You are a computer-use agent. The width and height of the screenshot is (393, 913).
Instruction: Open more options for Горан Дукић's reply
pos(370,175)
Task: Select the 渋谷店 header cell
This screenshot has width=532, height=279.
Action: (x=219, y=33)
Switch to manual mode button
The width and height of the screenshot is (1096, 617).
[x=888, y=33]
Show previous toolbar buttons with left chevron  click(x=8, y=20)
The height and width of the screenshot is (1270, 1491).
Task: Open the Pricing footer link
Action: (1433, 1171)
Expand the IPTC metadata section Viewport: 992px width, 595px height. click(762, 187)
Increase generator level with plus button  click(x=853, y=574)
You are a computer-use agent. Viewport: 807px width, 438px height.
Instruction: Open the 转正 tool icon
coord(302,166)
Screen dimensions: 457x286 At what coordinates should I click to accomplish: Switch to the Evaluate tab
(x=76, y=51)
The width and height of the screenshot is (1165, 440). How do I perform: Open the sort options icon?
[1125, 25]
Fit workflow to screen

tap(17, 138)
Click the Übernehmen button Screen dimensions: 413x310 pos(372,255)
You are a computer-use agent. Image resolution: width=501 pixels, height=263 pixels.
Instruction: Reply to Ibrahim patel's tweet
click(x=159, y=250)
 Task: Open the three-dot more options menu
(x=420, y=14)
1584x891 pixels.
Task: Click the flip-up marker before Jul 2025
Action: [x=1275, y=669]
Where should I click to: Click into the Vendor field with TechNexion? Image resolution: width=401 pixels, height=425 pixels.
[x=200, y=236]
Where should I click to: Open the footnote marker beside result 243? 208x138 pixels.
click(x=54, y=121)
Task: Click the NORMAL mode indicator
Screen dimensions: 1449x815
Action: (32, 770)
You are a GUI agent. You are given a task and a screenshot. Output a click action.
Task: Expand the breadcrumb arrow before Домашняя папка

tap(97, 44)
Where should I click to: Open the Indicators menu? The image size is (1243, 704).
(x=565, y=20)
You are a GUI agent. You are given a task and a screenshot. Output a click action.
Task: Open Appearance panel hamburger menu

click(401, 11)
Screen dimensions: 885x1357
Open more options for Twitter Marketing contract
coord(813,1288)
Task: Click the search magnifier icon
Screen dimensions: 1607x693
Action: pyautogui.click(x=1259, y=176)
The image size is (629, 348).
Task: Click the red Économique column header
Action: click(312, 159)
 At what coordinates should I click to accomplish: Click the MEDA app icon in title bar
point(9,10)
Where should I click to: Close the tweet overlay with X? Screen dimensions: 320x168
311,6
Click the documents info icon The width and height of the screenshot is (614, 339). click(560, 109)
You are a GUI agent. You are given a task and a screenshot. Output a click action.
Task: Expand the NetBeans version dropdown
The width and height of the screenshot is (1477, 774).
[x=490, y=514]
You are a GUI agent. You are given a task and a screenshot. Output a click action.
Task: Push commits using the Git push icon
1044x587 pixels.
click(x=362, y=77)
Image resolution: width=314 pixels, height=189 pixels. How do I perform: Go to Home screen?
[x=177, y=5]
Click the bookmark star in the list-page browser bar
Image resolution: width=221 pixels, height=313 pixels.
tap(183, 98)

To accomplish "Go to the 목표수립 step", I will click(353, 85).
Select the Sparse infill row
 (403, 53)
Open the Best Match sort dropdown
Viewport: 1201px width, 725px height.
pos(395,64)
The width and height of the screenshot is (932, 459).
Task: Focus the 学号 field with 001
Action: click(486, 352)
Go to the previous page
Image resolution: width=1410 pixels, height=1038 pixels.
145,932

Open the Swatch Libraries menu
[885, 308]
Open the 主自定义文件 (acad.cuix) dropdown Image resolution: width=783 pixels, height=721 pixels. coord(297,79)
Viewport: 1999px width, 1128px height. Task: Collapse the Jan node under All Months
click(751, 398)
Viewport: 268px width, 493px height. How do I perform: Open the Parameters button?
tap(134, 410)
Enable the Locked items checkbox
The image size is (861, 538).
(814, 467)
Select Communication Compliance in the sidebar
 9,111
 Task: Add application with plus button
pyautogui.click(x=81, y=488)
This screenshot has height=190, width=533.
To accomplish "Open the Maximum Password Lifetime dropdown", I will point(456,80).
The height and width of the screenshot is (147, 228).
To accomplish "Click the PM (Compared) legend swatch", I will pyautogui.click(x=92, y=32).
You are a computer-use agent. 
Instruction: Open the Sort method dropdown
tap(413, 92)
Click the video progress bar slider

* Brief *
Copy out every item above verbatim, line for line, with no changes.

* Written answer *
You are a computer-use agent. The width and height of the screenshot is (393, 913).
Instruction: Open more options for Горан Дукић's reply
pos(370,175)
Task: Select the 渋谷店 header cell
This screenshot has width=532, height=279.
Action: (x=219, y=33)
Switch to manual mode button
The width and height of the screenshot is (1096, 617).
[x=888, y=33]
Show previous toolbar buttons with left chevron  click(x=8, y=20)
The height and width of the screenshot is (1270, 1491).
Task: Open the Pricing footer link
Action: (1433, 1171)
Expand the IPTC metadata section Viewport: 992px width, 595px height. click(762, 187)
Increase generator level with plus button  click(x=853, y=574)
You are a computer-use agent. Viewport: 807px width, 438px height.
Instruction: Open the 转正 tool icon
coord(302,166)
Screen dimensions: 457x286 At what coordinates should I click to accomplish: Switch to the Evaluate tab
(x=76, y=51)
The width and height of the screenshot is (1165, 440). How do I perform: Open the sort options icon?
[1125, 25]
Fit workflow to screen

tap(17, 138)
Click the Übernehmen button Screen dimensions: 413x310 pos(372,255)
You are a computer-use agent. Image resolution: width=501 pixels, height=263 pixels.
Instruction: Reply to Ibrahim patel's tweet
click(x=159, y=250)
 Task: Open the three-dot more options menu
(x=420, y=14)
1584x891 pixels.
Task: Click the flip-up marker before Jul 2025
Action: [x=1275, y=669]
Where should I click to: Click into the Vendor field with TechNexion? Image resolution: width=401 pixels, height=425 pixels.
[x=200, y=236]
Where should I click to: Open the footnote marker beside result 243? 208x138 pixels.
click(x=54, y=121)
Task: Click the NORMAL mode indicator
Screen dimensions: 1449x815
Action: (32, 770)
You are a GUI agent. You are given a task and a screenshot. Output a click action.
Task: Expand the breadcrumb arrow before Домашняя папка

tap(97, 44)
Where should I click to: Open the Indicators menu? The image size is (1243, 704).
(x=565, y=20)
You are a GUI agent. You are given a task and a screenshot. Output a click action.
Task: Open Appearance panel hamburger menu

click(401, 11)
Screen dimensions: 885x1357
Open more options for Twitter Marketing contract
coord(813,1288)
Task: Click the search magnifier icon
Screen dimensions: 1607x693
Action: pyautogui.click(x=1259, y=176)
The image size is (629, 348).
Task: Click the red Économique column header
Action: click(312, 159)
 At what coordinates should I click to accomplish: Click the MEDA app icon in title bar
point(9,10)
Where should I click to: Close the tweet overlay with X? Screen dimensions: 320x168
311,6
Click the documents info icon The width and height of the screenshot is (614, 339). click(560, 109)
You are a GUI agent. You are given a task and a screenshot. Output a click action.
Task: Expand the NetBeans version dropdown
The width and height of the screenshot is (1477, 774).
[x=490, y=514]
You are a GUI agent. You are given a task and a screenshot. Output a click action.
Task: Push commits using the Git push icon
1044x587 pixels.
click(x=362, y=77)
Image resolution: width=314 pixels, height=189 pixels. How do I perform: Go to Home screen?
[x=177, y=5]
Click the bookmark star in the list-page browser bar
Image resolution: width=221 pixels, height=313 pixels.
tap(183, 98)

To accomplish "Go to the 목표수립 step", I will click(353, 85).
Select the Sparse infill row
 (403, 53)
Open the Best Match sort dropdown
Viewport: 1201px width, 725px height.
pos(395,64)
The width and height of the screenshot is (932, 459).
Task: Focus the 学号 field with 001
Action: click(486, 352)
Go to the previous page
Image resolution: width=1410 pixels, height=1038 pixels.
145,932

Open the Swatch Libraries menu
[885, 308]
Open the 主自定义文件 (acad.cuix) dropdown Image resolution: width=783 pixels, height=721 pixels. coord(297,79)
Viewport: 1999px width, 1128px height. Task: Collapse the Jan node under All Months
click(751, 398)
Viewport: 268px width, 493px height. How do I perform: Open the Parameters button?
tap(134, 410)
Enable the Locked items checkbox
The image size is (861, 538).
(814, 467)
Select Communication Compliance in the sidebar
 9,111
 Task: Add application with plus button
pyautogui.click(x=81, y=488)
This screenshot has height=190, width=533.
To accomplish "Open the Maximum Password Lifetime dropdown", I will point(456,80).
The height and width of the screenshot is (147, 228).
To accomplish "Click the PM (Compared) legend swatch", I will pyautogui.click(x=92, y=32).
You are a computer-use agent. 
Instruction: Open the Sort method dropdown
tap(413, 92)
Click the video progress bar slider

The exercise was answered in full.